_TASK STATEMENT_. Reproduce, without alteration, every line of the listing below from the line containing "Screen dimensions: 1485x812" down to the line containing "The height and width of the screenshot is (572, 710).", including both of those lines.

· · ·

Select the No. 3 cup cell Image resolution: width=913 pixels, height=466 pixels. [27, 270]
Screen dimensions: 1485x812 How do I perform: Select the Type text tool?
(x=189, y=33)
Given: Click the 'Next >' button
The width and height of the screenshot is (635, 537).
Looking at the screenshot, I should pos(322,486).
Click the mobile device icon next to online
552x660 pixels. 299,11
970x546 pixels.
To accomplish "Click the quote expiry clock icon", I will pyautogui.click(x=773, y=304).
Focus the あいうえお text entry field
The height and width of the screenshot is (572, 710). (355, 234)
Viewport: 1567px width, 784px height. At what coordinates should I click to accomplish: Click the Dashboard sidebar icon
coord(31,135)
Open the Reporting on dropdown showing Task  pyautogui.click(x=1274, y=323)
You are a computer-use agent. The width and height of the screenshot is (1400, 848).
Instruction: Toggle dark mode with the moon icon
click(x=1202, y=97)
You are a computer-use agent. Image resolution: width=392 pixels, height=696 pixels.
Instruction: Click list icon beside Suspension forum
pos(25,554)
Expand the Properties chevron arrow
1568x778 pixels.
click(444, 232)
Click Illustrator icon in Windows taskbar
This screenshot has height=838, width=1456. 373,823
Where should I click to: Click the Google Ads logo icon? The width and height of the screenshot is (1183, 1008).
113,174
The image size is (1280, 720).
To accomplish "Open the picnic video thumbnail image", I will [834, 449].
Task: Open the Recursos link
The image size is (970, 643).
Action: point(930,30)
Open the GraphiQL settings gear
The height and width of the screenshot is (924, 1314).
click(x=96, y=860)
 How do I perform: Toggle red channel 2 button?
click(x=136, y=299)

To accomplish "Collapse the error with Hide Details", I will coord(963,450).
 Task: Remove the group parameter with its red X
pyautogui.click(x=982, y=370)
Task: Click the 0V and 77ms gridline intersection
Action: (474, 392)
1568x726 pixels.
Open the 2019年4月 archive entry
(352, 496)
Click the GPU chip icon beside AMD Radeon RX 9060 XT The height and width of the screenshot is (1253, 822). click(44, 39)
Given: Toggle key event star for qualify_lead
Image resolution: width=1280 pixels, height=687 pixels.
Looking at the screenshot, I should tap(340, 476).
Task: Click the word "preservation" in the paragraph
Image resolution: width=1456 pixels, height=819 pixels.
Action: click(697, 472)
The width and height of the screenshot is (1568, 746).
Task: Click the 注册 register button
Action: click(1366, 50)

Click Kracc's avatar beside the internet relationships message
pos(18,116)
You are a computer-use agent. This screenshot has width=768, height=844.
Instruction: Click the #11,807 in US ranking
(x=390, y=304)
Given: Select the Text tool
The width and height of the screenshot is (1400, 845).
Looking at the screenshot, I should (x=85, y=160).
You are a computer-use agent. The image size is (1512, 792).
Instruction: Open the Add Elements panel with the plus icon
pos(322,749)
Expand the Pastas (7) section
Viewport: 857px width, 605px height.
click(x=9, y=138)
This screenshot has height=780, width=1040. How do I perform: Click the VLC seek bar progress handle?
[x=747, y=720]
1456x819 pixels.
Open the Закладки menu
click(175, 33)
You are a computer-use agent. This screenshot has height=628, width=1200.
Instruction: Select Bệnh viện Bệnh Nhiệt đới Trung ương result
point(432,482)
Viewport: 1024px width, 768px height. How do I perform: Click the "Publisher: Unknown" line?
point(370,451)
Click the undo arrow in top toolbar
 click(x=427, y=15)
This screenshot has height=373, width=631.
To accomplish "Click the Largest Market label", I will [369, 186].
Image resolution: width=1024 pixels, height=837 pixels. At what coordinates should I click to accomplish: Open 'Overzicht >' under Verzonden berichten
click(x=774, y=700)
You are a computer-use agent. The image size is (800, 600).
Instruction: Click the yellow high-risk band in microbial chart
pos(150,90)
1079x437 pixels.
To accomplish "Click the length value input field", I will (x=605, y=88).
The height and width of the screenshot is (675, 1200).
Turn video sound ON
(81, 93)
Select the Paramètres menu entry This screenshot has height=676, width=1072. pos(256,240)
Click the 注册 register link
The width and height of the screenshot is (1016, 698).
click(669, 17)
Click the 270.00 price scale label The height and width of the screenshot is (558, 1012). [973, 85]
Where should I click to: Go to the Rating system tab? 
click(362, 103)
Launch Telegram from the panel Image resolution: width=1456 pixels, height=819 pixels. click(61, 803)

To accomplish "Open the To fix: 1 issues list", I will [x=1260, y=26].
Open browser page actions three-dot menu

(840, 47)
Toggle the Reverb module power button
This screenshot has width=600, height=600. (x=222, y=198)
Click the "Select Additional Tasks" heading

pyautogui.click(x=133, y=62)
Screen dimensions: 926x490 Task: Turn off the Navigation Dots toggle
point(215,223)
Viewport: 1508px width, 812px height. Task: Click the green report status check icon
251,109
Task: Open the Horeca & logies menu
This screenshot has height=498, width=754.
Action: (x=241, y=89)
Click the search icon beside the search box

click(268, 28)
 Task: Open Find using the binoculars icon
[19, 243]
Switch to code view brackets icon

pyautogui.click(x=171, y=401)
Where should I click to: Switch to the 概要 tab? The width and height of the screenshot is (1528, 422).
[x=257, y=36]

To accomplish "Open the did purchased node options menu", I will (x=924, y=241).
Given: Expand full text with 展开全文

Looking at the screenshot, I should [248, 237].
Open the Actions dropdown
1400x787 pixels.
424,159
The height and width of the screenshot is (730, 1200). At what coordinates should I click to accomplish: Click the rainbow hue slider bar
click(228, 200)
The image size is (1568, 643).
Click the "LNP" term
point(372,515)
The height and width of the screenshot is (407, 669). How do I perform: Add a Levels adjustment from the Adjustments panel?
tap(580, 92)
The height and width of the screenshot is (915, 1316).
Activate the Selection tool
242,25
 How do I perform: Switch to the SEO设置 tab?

· · ·

_EXERCISE RESULT_.
Screen dimensions: 1485x812 How do I perform: Select the Type text tool?
(x=189, y=33)
Given: Click the 'Next >' button
The width and height of the screenshot is (635, 537).
Looking at the screenshot, I should pos(322,486).
Click the mobile device icon next to online
552x660 pixels. 299,11
970x546 pixels.
To accomplish "Click the quote expiry clock icon", I will pyautogui.click(x=773, y=304).
Focus the あいうえお text entry field
The height and width of the screenshot is (572, 710). (355, 234)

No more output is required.